From the October 21, 1994 Just a Thought column by Arthur Railton:

At least a dozen times since Labor Day I’ve been asked, “Did you have a fun summer?” Those of us who live here don’t spend much time thinking about having fun in summer. We’re too busy making sure that everybody else is. Marge and I have a full-time summer job making sure everyone who visits us has fun. The thought that we should be having fun ourselves doesn’t enter our minds. I don’t know what she would say if at breakfast I said, “Let’s have fun today.”

How could we find time to have fun? The kind of fun that you’re supposed to have in summer. Certainly, she couldn’t. She’s too busy shopping, cooking, stocking the refrigerator, getting ferry reservations. For her, that’s summer fun. Making sure everybody else is having fun. I have a fun summer my way: picking up the mail, running a few errands, keeping the boats afloat, the yard moved, the deck furniture painted. It’s all fun. It must be or I wouldn’t be doing it. Nobody’s making me.

For us, summer fun is a joyous half hour of quiet when everybody else is out sailing or at the beach and we have nothing to do but the crossword puzzle or to watch the boats. And wave as they sail by. That’s our summer fun. Might not sound like much fun, but it is.

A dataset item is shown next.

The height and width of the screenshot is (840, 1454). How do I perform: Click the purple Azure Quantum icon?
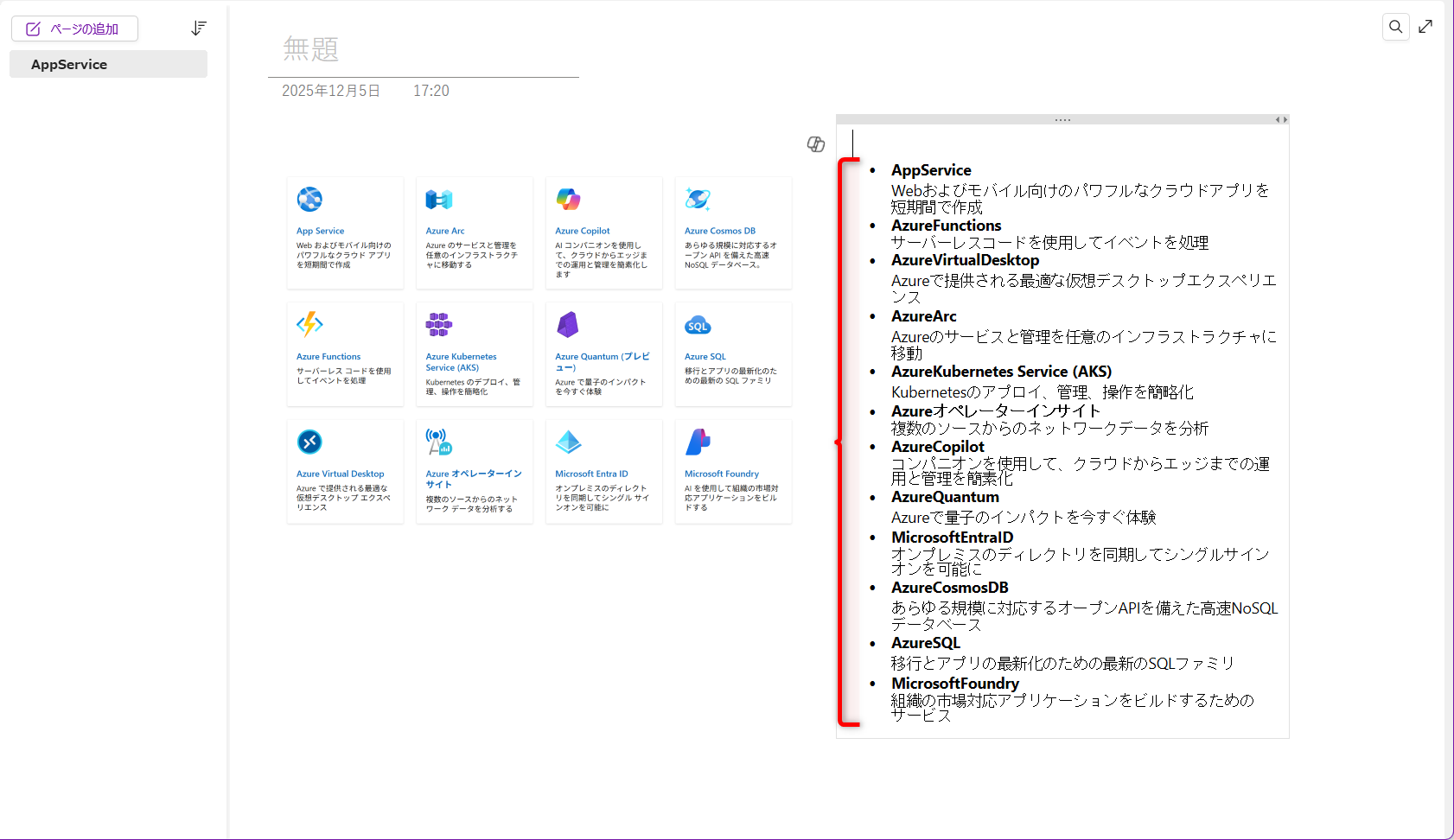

July and August are happy months because we’re watching everybody else have fun. We’re here all year. We don’t have to have our fun in summer. We have all year.

For them, time is short. They’ve got to crowd in as much fun as possible. Got to keep doing things. Going to the beach, building sand castles, riding the waves, golfing, sailing, rowing, anything to have fun. Fun in the sun, it’s called. Others, with even less time to spend, have to “see” the whole Island in a day. That’s why they came, to see the Island. And they will, all in one day. Fun for them is riding a buzzing moped, dodging tour buses, getting a great view of asphalt. They can’t see the Island’s beauty, they’re too busy watching the road and the traffic. What’s important is to be able to go back home and tell friends they’ve seen the Island, and wearing a T-shirt to prove it.

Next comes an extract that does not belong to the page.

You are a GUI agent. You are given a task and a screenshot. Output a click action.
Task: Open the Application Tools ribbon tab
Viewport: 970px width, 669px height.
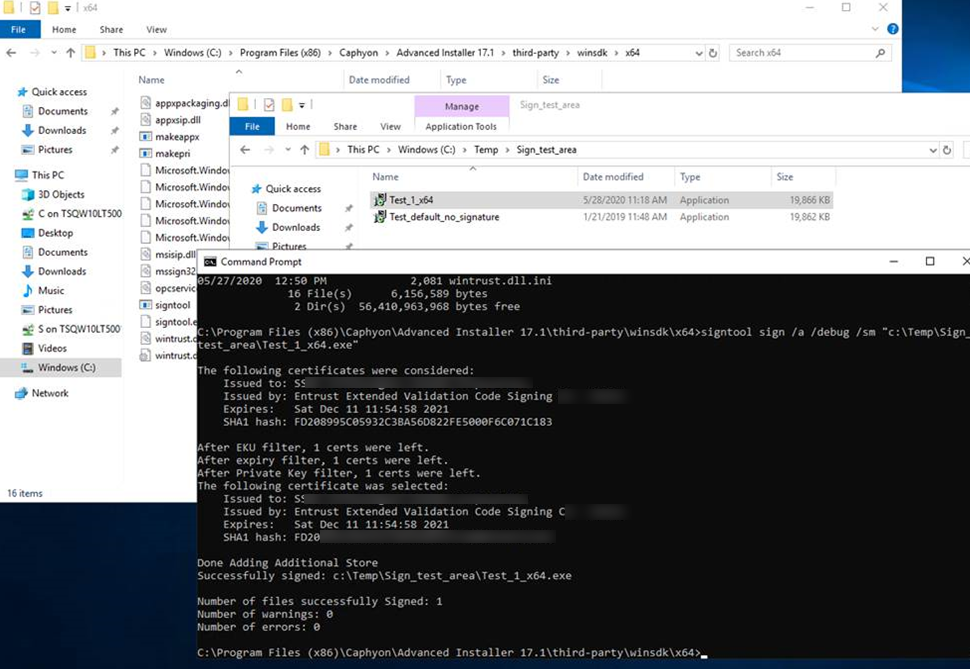461,127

The more athletic of the fun-seekers rent bikes and head for Gay Head, huffing and puffing up Chilmark’s hills. After a few minutes at the Cliffs, time enough for a cold drink and a view of distant Cuttyhunk, they’re back in the saddle, back to the pedals. Got to get to Vineyard Haven in time for the ferry.

Fun is not easy to define, even when you’re having it. For lots of folks, it’s fun just strolling along Main street, looking in the shop windows, licking an ice cream cone. Something they could do anywhere, even at home. But it’s more fun on Martha’s Vineyard. Strolling down Main Street is something those of us who live here never do, at least not in July and August. We’re the ones you see walking fast, dodging in and out of the strollers like open-filed runners, looking worried, wondering if we’ll get back home in time to start the grille for a fun-filled family cookout. We’re the only ones who aren’t smiling. But that’s our way of having fun in the summer. For some, it’s fun to bounce along in a noisy tour bus, listening to the driver describe our Island. It’s amazing how funny his version is. It’s all in fun, of course. We are having a fun summer, aren’t we?

But none of this is my kind of fun. I have more fun in winter, walking along those same streets on a cold, crisp morning when the sharp west wind makes my ears tingle, my nose drip. It’s always more fun to walk in the winter. But when you come in the house, stamping the snow from your boots, nobody asks, “Are you having fun?” You’re not supposed to be having fun, that’s something you’re allowed to have only on sunny days in summer.

Why is it that nobody ever asks, “Are you having a fun fall?” Or a fun winter. Instead, they ask, “Are you having a rough winter?” Especially on postcards from Florida. Folks down there are hoping it’s rough. The rougher, the better. After all, down there everybody is having a fun winter, standing for hours in a luke warm swimming pool or playing bridge in an air-conditioned playroom.

As for me, I have fun all year, whether I act like it or not. Sometimes I have fun in the library stacks, poring over a pile of books. Sometimes, I’m in the yard listening to chestnuts fall. Or the squirrels growl. Sometimes, I’m raking leaves or shoveling snow. And I’m having fun.

Fun comes easy right now, in the fall. There is hardly a day when I don’t tell myself how much fun I’m having just being alive. Especially here on our choice bit of geography, surrounded by the bluest water, speckled with lacy whitecaps that bring it to life, making it into a happy and joyful ocean. How much more beauty there is in an autumn ocean than in the calm, quiet ocean of summer. Ask a windsurfer. This is when the wind brings the ocean to life. It’s fun just to stand on the beach and stare at it. No sunblock required, no beach umbrella needed, no cars to block the view. It’s just plain fun,

“Are you having a fun fall?”

Indeed, I am. And if you ask me in January, I’ll be having a fun winter, too. Just don’t ask me in April.